The WEIM optimization also helps meet the power and reliability goals of states and provinces, reduces expensive and duplicative reserves, and better integrates valuable renewable resources. But it is only the first step.

Across most of the West, day-ahead power and transmission arrangements are still made via slow and uncoordinated bilateral trading. This inefficiency makes delivering energy much harder and more expensive than necessary.

To fully harness the value of our regional diversity, the West needs a mechanism to plan ahead for each operating day and optimize resources and transmission across the widest possible footprint. Recognizing this gap, there are now two proposals to create a day-ahead market.

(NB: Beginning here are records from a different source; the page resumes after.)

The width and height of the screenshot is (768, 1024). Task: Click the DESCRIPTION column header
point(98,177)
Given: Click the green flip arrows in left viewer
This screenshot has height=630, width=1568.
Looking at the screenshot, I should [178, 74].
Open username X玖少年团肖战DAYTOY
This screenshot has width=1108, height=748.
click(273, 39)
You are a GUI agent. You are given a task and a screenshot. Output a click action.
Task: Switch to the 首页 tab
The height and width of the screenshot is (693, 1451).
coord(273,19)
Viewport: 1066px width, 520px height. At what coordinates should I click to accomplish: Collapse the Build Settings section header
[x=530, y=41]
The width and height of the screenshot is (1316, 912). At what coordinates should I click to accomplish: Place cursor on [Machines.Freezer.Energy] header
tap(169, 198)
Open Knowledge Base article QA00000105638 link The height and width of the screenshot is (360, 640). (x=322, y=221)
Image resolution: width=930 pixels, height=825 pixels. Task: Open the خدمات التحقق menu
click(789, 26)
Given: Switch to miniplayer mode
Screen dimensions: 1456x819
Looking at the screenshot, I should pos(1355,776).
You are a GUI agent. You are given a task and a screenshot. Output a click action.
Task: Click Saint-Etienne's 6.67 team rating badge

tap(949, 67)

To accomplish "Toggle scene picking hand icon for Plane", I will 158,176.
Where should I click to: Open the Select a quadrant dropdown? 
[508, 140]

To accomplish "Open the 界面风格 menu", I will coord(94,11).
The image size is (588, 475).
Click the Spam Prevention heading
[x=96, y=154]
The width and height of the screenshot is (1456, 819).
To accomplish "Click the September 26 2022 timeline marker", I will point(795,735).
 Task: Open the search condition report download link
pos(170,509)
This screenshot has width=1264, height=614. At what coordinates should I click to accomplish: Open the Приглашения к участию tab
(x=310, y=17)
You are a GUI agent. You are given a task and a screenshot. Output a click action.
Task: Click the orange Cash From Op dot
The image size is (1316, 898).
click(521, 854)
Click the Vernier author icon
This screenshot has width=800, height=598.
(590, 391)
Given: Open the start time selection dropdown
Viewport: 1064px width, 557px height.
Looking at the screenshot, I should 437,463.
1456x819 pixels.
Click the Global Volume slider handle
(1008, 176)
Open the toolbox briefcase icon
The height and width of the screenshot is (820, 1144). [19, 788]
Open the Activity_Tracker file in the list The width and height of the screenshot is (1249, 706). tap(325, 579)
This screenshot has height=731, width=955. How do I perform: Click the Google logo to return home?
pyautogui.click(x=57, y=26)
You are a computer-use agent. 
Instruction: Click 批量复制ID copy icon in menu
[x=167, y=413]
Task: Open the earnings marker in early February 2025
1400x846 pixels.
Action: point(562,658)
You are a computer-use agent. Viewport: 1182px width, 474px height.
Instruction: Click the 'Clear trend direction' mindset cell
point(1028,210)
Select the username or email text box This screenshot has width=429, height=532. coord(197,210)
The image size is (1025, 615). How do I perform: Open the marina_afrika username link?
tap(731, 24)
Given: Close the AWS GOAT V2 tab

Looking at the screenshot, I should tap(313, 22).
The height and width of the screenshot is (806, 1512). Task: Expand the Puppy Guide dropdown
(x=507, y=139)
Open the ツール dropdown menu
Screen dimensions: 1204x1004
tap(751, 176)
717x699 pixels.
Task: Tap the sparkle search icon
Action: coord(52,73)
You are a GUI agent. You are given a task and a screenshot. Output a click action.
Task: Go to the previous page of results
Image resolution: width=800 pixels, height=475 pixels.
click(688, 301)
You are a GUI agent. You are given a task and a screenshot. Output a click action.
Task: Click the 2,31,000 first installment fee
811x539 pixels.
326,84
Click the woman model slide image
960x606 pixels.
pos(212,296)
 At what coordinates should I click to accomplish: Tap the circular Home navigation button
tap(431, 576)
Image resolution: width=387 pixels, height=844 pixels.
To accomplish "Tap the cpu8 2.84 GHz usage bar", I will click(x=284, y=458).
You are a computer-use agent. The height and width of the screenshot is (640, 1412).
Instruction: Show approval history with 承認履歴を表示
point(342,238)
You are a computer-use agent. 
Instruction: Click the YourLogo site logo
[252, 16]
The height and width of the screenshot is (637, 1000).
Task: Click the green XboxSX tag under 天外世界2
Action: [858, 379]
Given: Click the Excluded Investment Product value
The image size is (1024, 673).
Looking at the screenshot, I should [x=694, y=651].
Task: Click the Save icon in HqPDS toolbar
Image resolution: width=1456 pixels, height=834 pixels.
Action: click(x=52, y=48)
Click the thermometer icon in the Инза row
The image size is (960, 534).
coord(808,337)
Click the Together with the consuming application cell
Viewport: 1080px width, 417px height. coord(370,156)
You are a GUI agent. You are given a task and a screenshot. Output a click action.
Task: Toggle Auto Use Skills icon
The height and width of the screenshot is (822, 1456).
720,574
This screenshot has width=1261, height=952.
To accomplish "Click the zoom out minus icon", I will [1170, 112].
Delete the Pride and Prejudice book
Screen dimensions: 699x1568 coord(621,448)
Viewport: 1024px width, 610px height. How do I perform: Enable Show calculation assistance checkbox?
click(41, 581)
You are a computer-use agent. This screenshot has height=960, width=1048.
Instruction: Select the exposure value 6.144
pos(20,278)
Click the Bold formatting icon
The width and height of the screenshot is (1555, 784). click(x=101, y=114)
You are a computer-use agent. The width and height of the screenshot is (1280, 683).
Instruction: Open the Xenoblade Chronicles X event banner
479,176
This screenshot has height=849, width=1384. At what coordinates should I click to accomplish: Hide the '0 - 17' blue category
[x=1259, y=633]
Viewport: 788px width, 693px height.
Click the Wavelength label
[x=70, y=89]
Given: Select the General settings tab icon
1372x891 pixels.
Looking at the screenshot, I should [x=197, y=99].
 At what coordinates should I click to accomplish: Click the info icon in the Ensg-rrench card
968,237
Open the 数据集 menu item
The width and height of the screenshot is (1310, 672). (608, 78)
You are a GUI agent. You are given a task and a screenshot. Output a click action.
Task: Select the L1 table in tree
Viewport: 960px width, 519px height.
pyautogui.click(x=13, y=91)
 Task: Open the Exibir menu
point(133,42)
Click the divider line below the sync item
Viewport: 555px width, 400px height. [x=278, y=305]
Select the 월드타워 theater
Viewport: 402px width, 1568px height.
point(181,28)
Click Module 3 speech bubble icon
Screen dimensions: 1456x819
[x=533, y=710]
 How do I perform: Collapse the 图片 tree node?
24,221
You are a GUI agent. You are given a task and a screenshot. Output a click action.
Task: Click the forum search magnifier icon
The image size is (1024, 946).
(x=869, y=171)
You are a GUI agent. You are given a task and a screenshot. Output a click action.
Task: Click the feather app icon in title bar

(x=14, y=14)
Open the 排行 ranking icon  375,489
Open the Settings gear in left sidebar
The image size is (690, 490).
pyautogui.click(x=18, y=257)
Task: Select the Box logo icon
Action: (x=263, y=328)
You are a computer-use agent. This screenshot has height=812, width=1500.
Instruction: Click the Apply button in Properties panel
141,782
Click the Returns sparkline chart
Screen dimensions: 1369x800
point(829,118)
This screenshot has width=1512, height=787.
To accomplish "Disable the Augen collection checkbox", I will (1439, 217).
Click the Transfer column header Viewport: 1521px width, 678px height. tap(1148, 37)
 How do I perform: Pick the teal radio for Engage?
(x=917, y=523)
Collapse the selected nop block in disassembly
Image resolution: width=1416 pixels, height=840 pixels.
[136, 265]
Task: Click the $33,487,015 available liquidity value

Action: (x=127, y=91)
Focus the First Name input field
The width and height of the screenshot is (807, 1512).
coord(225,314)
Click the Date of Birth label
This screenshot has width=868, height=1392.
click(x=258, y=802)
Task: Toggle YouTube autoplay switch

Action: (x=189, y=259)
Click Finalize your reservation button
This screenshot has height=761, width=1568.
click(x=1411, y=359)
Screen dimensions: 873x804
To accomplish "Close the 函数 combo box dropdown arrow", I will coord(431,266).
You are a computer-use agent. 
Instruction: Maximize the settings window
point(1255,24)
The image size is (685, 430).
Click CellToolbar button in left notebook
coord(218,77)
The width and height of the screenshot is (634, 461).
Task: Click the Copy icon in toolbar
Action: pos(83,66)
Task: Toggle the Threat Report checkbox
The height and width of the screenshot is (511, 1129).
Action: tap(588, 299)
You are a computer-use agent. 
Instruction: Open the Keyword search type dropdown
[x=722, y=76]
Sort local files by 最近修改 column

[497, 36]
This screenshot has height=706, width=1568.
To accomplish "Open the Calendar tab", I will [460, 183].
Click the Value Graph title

The Extended Day-Ahead Market, proposed by CAISO and approved by the Federal Energy Regulatory Commission in December 2023, is scheduled to go live in early 2026. WEIM participants can voluntarily choose to participate and take advantage of the added value of a full integrated market, and several utilities around the West have already signaled their commitment to the EDAM. 

The alternate proposal from the Southwest Power Pool, called Markets+, is now being considered by FERC.  Markets+ is also a day-ahead market mechanism, but participants would have to leave the WEIM. As a result, moving forward with the Markets+ proposal would fracture the West into two day-ahead markets, diminishing the substantial economic and environmental benefits of the WEIM.

In fact, numerous studies have shown that the lost value from fragmenting the WEIM cannot be made up with the gains from two day-ahead markets. The resulting seams between the two markets will lead to substantial reductions in load and resource diversity, increased reserve needs, less transmission connectivity, and permanent and expensive seams management costs. On balance, a two-market outcome could lose a third of the value of full integration across a single market footprint.

Governance remains a core challenge for western markets. Last year, utility commissioners across the region joined together in the West-Wide Governance Pathways Initiative to develop a new, fully independent and accountable structure to take over management of the EDAM and WEIM while fully respecting the interests and policies of all areas of the West. 

On April 10, a launch committee representing a broad range of stakeholders — states, utilities, developers, labor and advocacy organizations — presented a detailed Pathways proposal and legal analysis to begin this transformation. The commitment of the diverse entities in this collaborative effort to address independent governance will ensure the durability and success of a broader integrated EDAM-EIM market.

The Pathways Initiative joins two other innovative efforts that are providing closer coordination for the Western grid, both of which are sponsored by the Western Power Pool. 

The Western Resource Adequacy Program, or WRAP, with FERC approval, is now in a preliminary, non-binding phase to coordinate resource availability up to each operating day. And the Western Transmission Expansion Coalition, or WestTEC, will start working later this year on new, much-needed 10-year and 20-year transmission assessments for the entire western grid.

Each of these efforts — Pathways, WRAP and WestTEC — builds on the open, multi-stakeholder governance approach pioneered by the governing body of the WEIM. 

What we have found is that working together step by step builds the trust needed to advance to the next stage of Western grid coordination. And the West is also discovering something else. While we face many challenges with our changing resource mix, a growing economy and climate-driven extreme weather, we are surrounded by even larger opportunities. 

We can take advantage of rapidly expanding clean energy generation, storage and customer side resources, all tied together by the extensive Western transmission network and optimized, if we choose wisely, by a single major Western power market. Now is truly the time to unite the West.